> [INSTRUCTIONS FOR THE TASK]: Reproduce the data below, changing every "center point" to "midpoint" and leaving everything else as it is.

----- EXERCISE MATERIALS -----

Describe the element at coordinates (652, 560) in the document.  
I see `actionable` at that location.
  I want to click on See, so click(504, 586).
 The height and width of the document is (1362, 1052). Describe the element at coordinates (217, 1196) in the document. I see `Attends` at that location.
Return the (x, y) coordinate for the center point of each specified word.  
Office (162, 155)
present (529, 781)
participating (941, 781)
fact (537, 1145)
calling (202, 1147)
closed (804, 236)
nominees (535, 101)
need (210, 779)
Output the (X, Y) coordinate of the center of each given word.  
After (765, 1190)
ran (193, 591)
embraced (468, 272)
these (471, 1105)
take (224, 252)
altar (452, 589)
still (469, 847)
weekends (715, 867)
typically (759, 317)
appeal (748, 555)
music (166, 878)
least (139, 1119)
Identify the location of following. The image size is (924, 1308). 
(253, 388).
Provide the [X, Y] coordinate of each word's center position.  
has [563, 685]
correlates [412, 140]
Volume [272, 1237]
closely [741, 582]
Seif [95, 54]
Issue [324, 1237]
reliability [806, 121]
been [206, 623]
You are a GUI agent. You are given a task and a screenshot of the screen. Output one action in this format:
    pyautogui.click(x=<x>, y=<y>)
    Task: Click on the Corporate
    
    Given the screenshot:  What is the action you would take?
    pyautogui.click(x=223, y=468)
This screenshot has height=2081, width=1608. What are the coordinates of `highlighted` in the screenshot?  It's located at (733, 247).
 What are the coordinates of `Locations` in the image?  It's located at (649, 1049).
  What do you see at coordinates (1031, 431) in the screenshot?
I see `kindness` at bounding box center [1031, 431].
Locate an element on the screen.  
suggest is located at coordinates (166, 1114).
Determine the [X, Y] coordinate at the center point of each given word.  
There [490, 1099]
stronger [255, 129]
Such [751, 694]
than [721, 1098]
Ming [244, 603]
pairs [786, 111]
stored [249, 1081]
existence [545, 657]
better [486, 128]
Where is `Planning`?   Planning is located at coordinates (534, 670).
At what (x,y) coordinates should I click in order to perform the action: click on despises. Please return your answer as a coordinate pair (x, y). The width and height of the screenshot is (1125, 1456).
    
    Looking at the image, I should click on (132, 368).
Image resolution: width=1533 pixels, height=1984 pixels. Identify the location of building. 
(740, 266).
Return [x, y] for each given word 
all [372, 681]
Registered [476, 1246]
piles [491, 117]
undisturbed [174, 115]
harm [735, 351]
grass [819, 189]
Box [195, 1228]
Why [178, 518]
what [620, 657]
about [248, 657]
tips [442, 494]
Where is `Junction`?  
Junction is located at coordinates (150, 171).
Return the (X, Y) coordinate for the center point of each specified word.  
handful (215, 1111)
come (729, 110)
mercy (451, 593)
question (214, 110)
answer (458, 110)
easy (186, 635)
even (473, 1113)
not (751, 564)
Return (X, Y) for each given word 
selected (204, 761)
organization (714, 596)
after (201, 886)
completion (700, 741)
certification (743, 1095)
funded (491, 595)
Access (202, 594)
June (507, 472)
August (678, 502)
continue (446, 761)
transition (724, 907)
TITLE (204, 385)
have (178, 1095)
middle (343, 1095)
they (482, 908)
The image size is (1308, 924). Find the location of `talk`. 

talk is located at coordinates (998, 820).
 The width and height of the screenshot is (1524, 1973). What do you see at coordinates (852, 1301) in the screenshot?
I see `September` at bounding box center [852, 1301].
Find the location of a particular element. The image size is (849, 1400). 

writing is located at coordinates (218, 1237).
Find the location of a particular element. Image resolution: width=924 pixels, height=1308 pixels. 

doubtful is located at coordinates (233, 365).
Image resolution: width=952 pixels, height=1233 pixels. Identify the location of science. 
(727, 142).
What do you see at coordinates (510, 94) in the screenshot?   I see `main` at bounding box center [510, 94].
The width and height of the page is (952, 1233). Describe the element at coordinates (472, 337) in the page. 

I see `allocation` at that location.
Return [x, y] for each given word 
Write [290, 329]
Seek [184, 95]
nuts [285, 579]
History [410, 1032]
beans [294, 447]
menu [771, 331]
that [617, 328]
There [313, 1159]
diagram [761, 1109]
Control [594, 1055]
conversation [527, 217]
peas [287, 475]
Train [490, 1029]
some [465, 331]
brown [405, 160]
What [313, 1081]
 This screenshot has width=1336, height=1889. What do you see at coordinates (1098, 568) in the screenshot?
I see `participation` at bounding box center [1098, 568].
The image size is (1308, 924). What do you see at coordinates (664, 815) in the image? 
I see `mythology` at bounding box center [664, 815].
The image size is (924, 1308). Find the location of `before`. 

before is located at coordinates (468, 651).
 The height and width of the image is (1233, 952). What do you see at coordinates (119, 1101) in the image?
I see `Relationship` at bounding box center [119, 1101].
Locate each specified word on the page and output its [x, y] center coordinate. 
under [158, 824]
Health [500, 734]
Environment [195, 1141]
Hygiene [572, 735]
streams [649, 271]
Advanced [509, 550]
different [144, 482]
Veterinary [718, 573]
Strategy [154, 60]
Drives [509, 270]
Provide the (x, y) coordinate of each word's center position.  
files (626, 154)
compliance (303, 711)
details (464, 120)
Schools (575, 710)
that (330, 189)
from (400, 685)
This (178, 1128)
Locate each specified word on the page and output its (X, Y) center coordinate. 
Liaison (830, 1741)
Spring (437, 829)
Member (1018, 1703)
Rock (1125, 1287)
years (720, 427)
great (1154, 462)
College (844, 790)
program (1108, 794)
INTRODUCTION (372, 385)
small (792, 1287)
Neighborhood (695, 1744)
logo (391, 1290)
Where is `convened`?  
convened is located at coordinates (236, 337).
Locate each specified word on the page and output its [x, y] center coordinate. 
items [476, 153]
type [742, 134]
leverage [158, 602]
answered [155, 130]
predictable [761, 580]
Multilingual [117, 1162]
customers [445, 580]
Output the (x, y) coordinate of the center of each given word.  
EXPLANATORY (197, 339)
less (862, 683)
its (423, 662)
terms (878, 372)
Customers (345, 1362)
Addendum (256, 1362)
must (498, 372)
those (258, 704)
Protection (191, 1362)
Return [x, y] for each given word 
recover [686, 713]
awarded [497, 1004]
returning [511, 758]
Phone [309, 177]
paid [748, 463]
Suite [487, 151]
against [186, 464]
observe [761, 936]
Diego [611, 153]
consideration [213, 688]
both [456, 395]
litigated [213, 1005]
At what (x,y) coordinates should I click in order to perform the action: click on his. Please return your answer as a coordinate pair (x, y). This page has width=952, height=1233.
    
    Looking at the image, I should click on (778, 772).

-----

> [RIGHT ANSWER]:
Describe the element at coordinates (652, 560) in the document.  
I see `actionable` at that location.
  I want to click on See, so click(504, 586).
 The height and width of the document is (1362, 1052). Describe the element at coordinates (217, 1196) in the document. I see `Attends` at that location.
Return the (x, y) coordinate for the midpoint of each specified word.  
Office (162, 155)
present (529, 781)
participating (941, 781)
fact (537, 1145)
calling (202, 1147)
closed (804, 236)
nominees (535, 101)
need (210, 779)
Output the (X, Y) coordinate of the center of each given word.  
After (765, 1190)
ran (193, 591)
embraced (468, 272)
these (471, 1105)
take (224, 252)
altar (452, 589)
still (469, 847)
weekends (715, 867)
typically (759, 317)
appeal (748, 555)
music (166, 878)
least (139, 1119)
Identify the location of following. The image size is (924, 1308). 
(253, 388).
Provide the [X, Y] coordinate of each word's center position.  
has [563, 685]
correlates [412, 140]
Volume [272, 1237]
closely [741, 582]
Seif [95, 54]
Issue [324, 1237]
reliability [806, 121]
been [206, 623]
You are a GUI agent. You are given a task and a screenshot of the screen. Output one action in this format:
    pyautogui.click(x=<x>, y=<y>)
    Task: Click on the Corporate
    
    Given the screenshot:  What is the action you would take?
    pyautogui.click(x=223, y=468)
This screenshot has height=2081, width=1608. What are the coordinates of `highlighted` in the screenshot?  It's located at (733, 247).
 What are the coordinates of `Locations` in the image?  It's located at (649, 1049).
  What do you see at coordinates (1031, 431) in the screenshot?
I see `kindness` at bounding box center [1031, 431].
Locate an element on the screen.  
suggest is located at coordinates (166, 1114).
Determine the [X, Y] coordinate at the midpoint of each given word.  
There [490, 1099]
stronger [255, 129]
Such [751, 694]
than [721, 1098]
Ming [244, 603]
pairs [786, 111]
stored [249, 1081]
existence [545, 657]
better [486, 128]
Where is `Planning`?   Planning is located at coordinates (534, 670).
At what (x,y) coordinates should I click in order to perform the action: click on despises. Please return your answer as a coordinate pair (x, y). The width and height of the screenshot is (1125, 1456).
    
    Looking at the image, I should click on (132, 368).
Image resolution: width=1533 pixels, height=1984 pixels. Identify the location of building. 
(740, 266).
Return [x, y] for each given word 
all [372, 681]
Registered [476, 1246]
piles [491, 117]
undisturbed [174, 115]
harm [735, 351]
grass [819, 189]
Box [195, 1228]
Why [178, 518]
what [620, 657]
about [248, 657]
tips [442, 494]
Where is `Junction`?  
Junction is located at coordinates (150, 171).
Return the (X, Y) coordinate for the midpoint of each specified word.  
handful (215, 1111)
come (729, 110)
mercy (451, 593)
question (214, 110)
answer (458, 110)
easy (186, 635)
even (473, 1113)
not (751, 564)
Return (X, Y) for each given word 
selected (204, 761)
organization (714, 596)
after (201, 886)
completion (700, 741)
certification (743, 1095)
funded (491, 595)
Access (202, 594)
June (507, 472)
August (678, 502)
continue (446, 761)
transition (724, 907)
TITLE (204, 385)
have (178, 1095)
middle (343, 1095)
they (482, 908)
The image size is (1308, 924). Find the location of `talk`. 

talk is located at coordinates (998, 820).
 The width and height of the screenshot is (1524, 1973). What do you see at coordinates (852, 1301) in the screenshot?
I see `September` at bounding box center [852, 1301].
Find the location of a particular element. The image size is (849, 1400). 

writing is located at coordinates (218, 1237).
Find the location of a particular element. Image resolution: width=924 pixels, height=1308 pixels. 

doubtful is located at coordinates (233, 365).
Image resolution: width=952 pixels, height=1233 pixels. Identify the location of science. 
(727, 142).
What do you see at coordinates (510, 94) in the screenshot?   I see `main` at bounding box center [510, 94].
The width and height of the page is (952, 1233). Describe the element at coordinates (472, 337) in the page. 

I see `allocation` at that location.
Return [x, y] for each given word 
Write [290, 329]
Seek [184, 95]
nuts [285, 579]
History [410, 1032]
beans [294, 447]
menu [771, 331]
that [617, 328]
There [313, 1159]
diagram [761, 1109]
Control [594, 1055]
conversation [527, 217]
peas [287, 475]
Train [490, 1029]
some [465, 331]
brown [405, 160]
What [313, 1081]
 This screenshot has width=1336, height=1889. What do you see at coordinates (1098, 568) in the screenshot?
I see `participation` at bounding box center [1098, 568].
The image size is (1308, 924). What do you see at coordinates (664, 815) in the image? 
I see `mythology` at bounding box center [664, 815].
The image size is (924, 1308). Find the location of `before`. 

before is located at coordinates (468, 651).
 The height and width of the image is (1233, 952). What do you see at coordinates (119, 1101) in the image?
I see `Relationship` at bounding box center [119, 1101].
Locate each specified word on the page and output its [x, y] center coordinate. 
under [158, 824]
Health [500, 734]
Environment [195, 1141]
Hygiene [572, 735]
streams [649, 271]
Advanced [509, 550]
different [144, 482]
Veterinary [718, 573]
Strategy [154, 60]
Drives [509, 270]
Provide the (x, y) coordinate of each word's center position.  
files (626, 154)
compliance (303, 711)
details (464, 120)
Schools (575, 710)
that (330, 189)
from (400, 685)
This (178, 1128)
Locate each specified word on the page and output its (X, Y) center coordinate. 
Liaison (830, 1741)
Spring (437, 829)
Member (1018, 1703)
Rock (1125, 1287)
years (720, 427)
great (1154, 462)
College (844, 790)
program (1108, 794)
INTRODUCTION (372, 385)
small (792, 1287)
Neighborhood (695, 1744)
logo (391, 1290)
Where is `convened`?  
convened is located at coordinates (236, 337).
Locate each specified word on the page and output its [x, y] center coordinate. 
items [476, 153]
type [742, 134]
leverage [158, 602]
answered [155, 130]
predictable [761, 580]
Multilingual [117, 1162]
customers [445, 580]
Output the (x, y) coordinate of the center of each given word.  
EXPLANATORY (197, 339)
less (862, 683)
its (423, 662)
terms (878, 372)
Customers (345, 1362)
Addendum (256, 1362)
must (498, 372)
those (258, 704)
Protection (191, 1362)
Return [x, y] for each given word 
recover [686, 713]
awarded [497, 1004]
returning [511, 758]
Phone [309, 177]
paid [748, 463]
Suite [487, 151]
against [186, 464]
observe [761, 936]
Diego [611, 153]
consideration [213, 688]
both [456, 395]
litigated [213, 1005]
At what (x,y) coordinates should I click in order to perform the action: click on his. Please return your answer as a coordinate pair (x, y). This page has width=952, height=1233.
    
    Looking at the image, I should click on (778, 772).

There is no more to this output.